Votum beim
Anhörungsverfahren zum geplanten Bau der 3.Startbahn am
Flughafen München
Unterschleißheim
17.2.09
Sehr geehrte Damen und
Herren,
Der
Evangelisch-Lutherischen Dekanatsbezirk Freising umfasst die
Landkreise Freising und Erding, den nördlichen Landkreis
Ebersberg und je einen kleinen Bereich der Landkreise Pfaffenhofen
und Landshut.
Im
Evangelisch-Lutherischen Dekanatsbezirk Freising leben rund 38.000
evangelische Christinnen und Christen.
Nach evangelischem
Verständnis leben wir als Kirche in der Welt. Wir haben
Verantwortung für
Mensch und Natur in der Region.
Auch als Trägerin
öffentlicher Belange hat Kirche das Recht und die Pflicht zur
Mitsprache bei Planungen und Entscheidungen, die das öffentliche
Leben und die Natur betreffen.
Aus diesem Grund haben
sich die Gremien des Dekanatsbezirks, die Dekanatssynode und der
Dekanatsausschuss, und die Leitungsgremien der neun Kirchengemeinde
auch mit dem geplanten Bau der 3.Startbahn beschäftigt, ja
beschäftigen müssen.
Denn unsere
Gemeindemitglieder wie unsere Einrichtungen sind mit dem Flughafen
und seiner Entwicklung verbunden.
Gemeindemitglieder,
die den Flughafen und seine Einrichtungen nützen.
Gemeindemitglieder, die
am Flughafen oder im Umfeld des Flughafens arbeiten.
Gemeindemitglieder, die
von den unüberhörbaren und unübersehbaren Auswirkungen
des Flughafens betroffen sind.
Menschen, beileibe
nicht nur Gemeindemitglieder, die in verstärktem Maß die
Beratung unseres Diakonischen Werkes in Anspruch nehmen, weil der
Verdienst am Flughafen, vor allen in den outgesourcten Bereichen,
hinten und vorne nicht reicht, um die Lebenshaltungskosten in dieser
Region bestreiten zu können.
Menschen, auch hier
keineswegs nur Gemeindemitglieder, die uns Anteil geben an ihren
Sorgen um die Bewahrung ihres Wohn- und Lebensraumes.
Die sich um die
Erhaltung ihrer Heimat und deren Lebensqualität sorgen.
Menschen, denen es im
Blick auf die Schöpfung und ihre Bewahrung Angst und Bange ist.
Menschen, die davon
wissen, welche Auswirkungen der Fluglärm und in dessen Gefolge
auch der Straßenlärm auf die Gesundheit haben können.

Daten zum Auffinden von Wörtern und Elementen:

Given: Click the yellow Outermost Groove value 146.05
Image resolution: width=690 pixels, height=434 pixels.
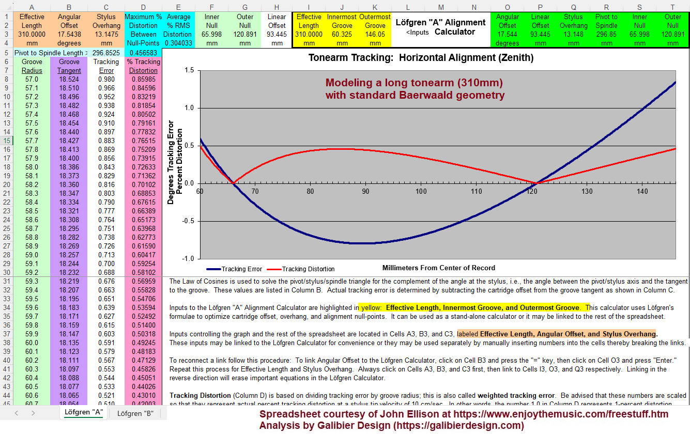Looking at the screenshot, I should pos(375,34).
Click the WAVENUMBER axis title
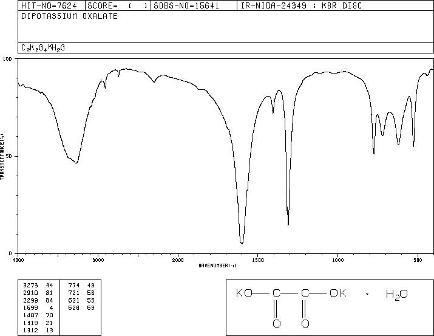The height and width of the screenshot is (336, 434). click(x=217, y=266)
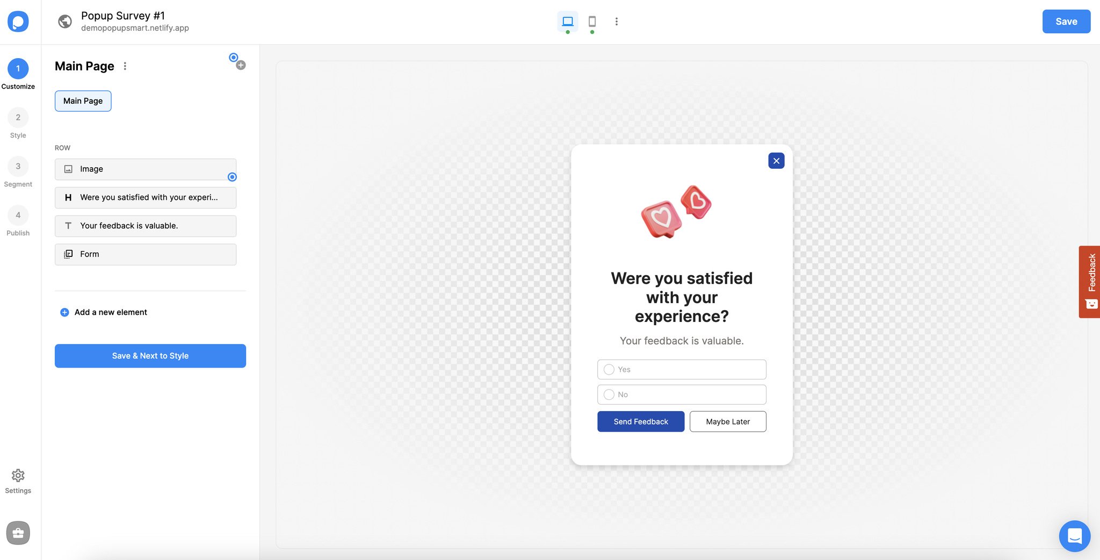Switch preview to mobile view
1100x560 pixels.
(x=592, y=22)
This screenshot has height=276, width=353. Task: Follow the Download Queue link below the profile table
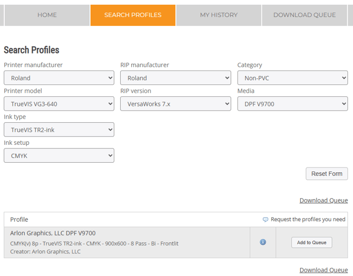tap(323, 270)
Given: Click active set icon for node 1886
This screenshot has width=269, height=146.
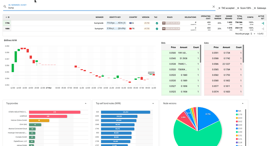Looking at the screenshot, I should pyautogui.click(x=263, y=29).
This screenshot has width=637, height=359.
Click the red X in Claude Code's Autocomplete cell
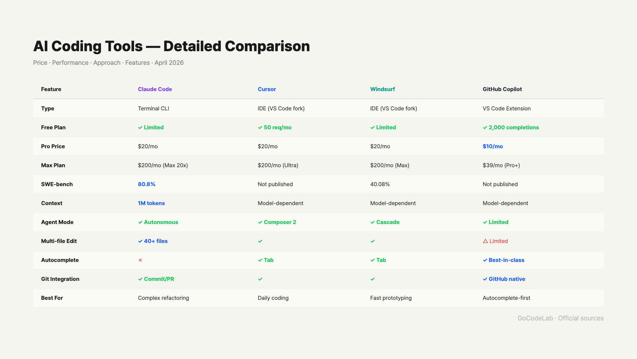[140, 260]
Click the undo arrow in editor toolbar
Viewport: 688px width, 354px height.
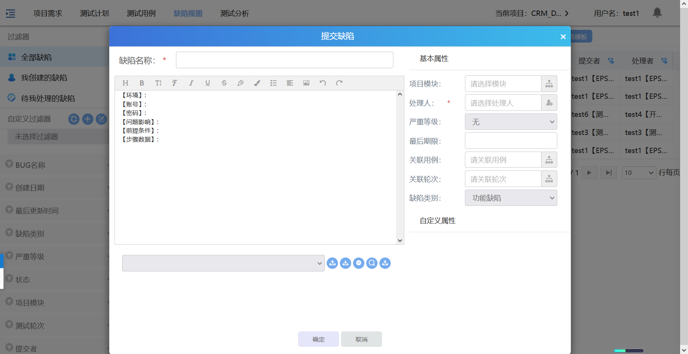pyautogui.click(x=323, y=83)
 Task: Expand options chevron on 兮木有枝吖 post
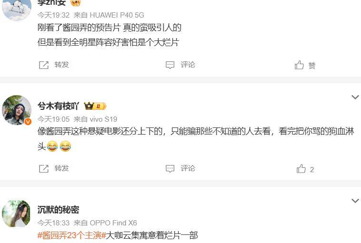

#### [Aufgabe]
Schreibe bitte den Abschnitt des Votums zur dritten Startbahn von „Auch als Trägerin“ bis „seiner Entwicklung verbunden.“ neu und setze dabei „Mitwirkung“ anstelle von „Mitsprache“ ein.

#### [Ergebnis]
Auch als Trägerin
öffentlicher Belange hat Kirche das Recht und die Pflicht zur
Mitwirkung bei Planungen und Entscheidungen, die das öffentliche
Leben und die Natur betreffen.
Aus diesem Grund haben
sich die Gremien des Dekanatsbezirks, die Dekanatssynode und der
Dekanatsausschuss, und die Leitungsgremien der neun Kirchengemeinde
auch mit dem geplanten Bau der 3.Startbahn beschäftigt, ja
beschäftigen müssen.
Denn unsere
Gemeindemitglieder wie unsere Einrichtungen sind mit dem Flughafen
und seiner Entwicklung verbunden.